With a twisting movement the child curled herself into a little ball, and for a moment tempestuous sobbing broke the stillness of the room, notwithstanding the knuckles of two little red hands which were pressed to the large sweet mouth. Presently she lifted the hem of her skirt and wiped her eyes, then she got up.
“I wish I could cry as much as I want to. I never have had a place convenient to do it all by myself, and there’s never time, but it gets the choked things out and makes you feel much better. I don’t often want to, just sometimes, like before Christmas when you’re crazy to do a lot of things you can’t do—and some people make you so mad! If I’d been born different and not minding ugly things and loving pretty ones, I wouldn’t have hated that hat so. That’s gone, anyhow. I’ve been wanting to see how high I could kick it ever since Miss Cattie sent it to me, and now I’ve done it. I’ve got a lot of old clothes I’d like to send to Ballyhack, but I can’t send.”

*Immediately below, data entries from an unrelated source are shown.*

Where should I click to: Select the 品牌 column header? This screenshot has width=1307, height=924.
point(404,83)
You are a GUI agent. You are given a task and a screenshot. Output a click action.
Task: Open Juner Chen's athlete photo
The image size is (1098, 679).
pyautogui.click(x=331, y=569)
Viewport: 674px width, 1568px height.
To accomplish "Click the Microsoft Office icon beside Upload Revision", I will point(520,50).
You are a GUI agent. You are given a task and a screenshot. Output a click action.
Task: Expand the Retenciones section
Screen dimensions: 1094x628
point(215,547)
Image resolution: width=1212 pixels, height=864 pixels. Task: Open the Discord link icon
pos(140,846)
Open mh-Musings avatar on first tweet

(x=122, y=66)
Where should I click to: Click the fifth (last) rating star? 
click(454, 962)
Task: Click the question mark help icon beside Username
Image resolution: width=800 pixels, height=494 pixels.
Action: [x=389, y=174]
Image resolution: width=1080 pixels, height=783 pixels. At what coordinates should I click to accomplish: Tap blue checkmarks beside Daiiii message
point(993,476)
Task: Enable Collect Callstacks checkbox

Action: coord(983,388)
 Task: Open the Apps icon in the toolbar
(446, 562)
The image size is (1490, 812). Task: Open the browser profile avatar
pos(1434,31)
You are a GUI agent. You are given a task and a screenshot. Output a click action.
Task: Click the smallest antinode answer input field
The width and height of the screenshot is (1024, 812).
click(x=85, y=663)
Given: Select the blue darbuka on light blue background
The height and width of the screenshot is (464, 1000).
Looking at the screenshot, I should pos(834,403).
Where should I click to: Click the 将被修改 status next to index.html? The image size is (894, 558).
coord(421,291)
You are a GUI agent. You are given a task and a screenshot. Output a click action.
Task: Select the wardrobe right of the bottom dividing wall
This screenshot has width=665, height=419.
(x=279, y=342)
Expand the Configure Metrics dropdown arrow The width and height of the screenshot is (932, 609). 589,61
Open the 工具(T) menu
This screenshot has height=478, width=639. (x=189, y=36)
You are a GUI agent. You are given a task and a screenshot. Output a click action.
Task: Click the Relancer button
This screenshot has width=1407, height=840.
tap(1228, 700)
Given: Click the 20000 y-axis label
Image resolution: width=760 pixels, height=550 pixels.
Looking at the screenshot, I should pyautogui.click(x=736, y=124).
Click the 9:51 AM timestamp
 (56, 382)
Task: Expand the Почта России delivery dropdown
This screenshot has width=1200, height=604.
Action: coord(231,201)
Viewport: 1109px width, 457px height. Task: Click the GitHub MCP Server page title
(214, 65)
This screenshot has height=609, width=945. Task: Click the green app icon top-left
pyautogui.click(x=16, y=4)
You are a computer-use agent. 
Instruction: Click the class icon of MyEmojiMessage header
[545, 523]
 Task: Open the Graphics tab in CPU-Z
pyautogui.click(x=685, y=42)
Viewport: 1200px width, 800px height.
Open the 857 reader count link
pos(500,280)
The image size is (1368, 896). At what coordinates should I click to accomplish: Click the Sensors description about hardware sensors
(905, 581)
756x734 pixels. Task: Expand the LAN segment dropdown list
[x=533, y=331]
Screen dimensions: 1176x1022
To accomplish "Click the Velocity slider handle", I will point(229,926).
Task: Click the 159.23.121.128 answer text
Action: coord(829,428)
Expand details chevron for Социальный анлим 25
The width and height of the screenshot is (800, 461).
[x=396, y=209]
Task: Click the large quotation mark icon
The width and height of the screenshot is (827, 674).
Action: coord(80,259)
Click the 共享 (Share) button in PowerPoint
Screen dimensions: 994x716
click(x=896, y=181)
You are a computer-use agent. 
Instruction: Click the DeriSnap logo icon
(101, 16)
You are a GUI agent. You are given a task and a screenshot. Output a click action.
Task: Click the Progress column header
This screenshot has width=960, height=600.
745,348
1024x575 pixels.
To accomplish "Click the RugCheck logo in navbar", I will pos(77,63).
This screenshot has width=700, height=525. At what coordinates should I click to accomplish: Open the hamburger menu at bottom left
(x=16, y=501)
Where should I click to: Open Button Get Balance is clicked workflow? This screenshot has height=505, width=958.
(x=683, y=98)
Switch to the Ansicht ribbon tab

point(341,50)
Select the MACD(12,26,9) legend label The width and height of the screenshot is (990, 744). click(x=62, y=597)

She stopped, smoothed her rumpled dress, and shook back the long loose curls which had fallen over her face. “I must be getting sorry for myself. If I am I ought to be spanked. I can’t spank, but I can dance. If you don’t head it off quick it goes to your liver. I’ll head!”
With a swift movement Carmencita sprang across the room and from the mantel took down a once beribboned but now faded and worn tambourine. “You’d rather cry,” she said, under her breath, “but you sha’n’t cry. I won’t let you. Dance! Dance! Dance!”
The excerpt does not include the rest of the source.